Notre communication propose de mettre en perspective études en SIC sur la vie privée et éducation à la culture numérique.
Nous reprenons ici les résultats issus de notre travail de thèse (Pierre), enrichis par d'autres terrains, sur les réseaux socionumériques (RSN), le traitement des données personnelles, l'identité numérique et les pratiques numériques des adolescents. En s'orientant sur cette population, notre problématique s'est concentrée sur les problèmes d'apprentissage : comment les nouveaux utilisateurs s'approprient un outil de socialisation médiatisée ? Comment sont-ils accompagnés dans leurs usages ? Qu'est-ce que leurs usages nous apprennent sur la vie privée ?

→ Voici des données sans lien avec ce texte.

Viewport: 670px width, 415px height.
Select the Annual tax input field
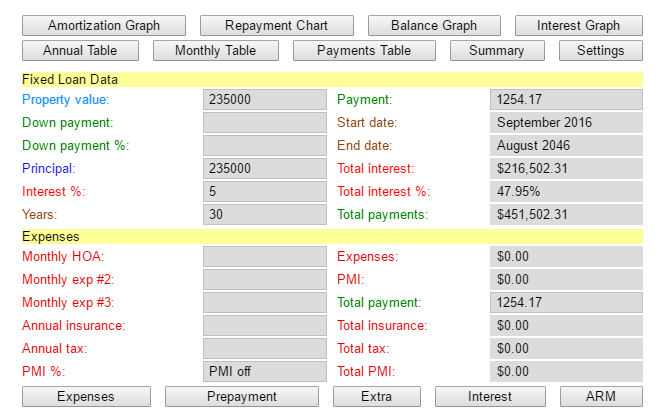[x=264, y=349]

Ce questionnement oblige le chercheur à poser son regard à la fois sur les usagers, sur les concepteurs de ces outils numériques (designers et entrepreneurs), et sur les prescripteurs, régulateurs et autres médiateurs (enseignants, journalistes, législateurs). Pour étudier les relations entre ces différents acteurs, il nous faut adopter une approche à la croisée de différentes dimensions, une approche que seules les sciences de l'information et de la communication (SIC) nous permettent. Nous postulons alors que si les SIC sont à même de construire une analyse systémique des situations de communication relevant de la vie privée, notamment en contexte numérique, elles peuvent aussi contribuer à construire des apprentissages autour de ces situations. Nous proposons ainsi de voir dans quelle mesure une approche informationnelle et communicationnelle de la vie privée peut contribuer à élaborer une éducation à la vie privée.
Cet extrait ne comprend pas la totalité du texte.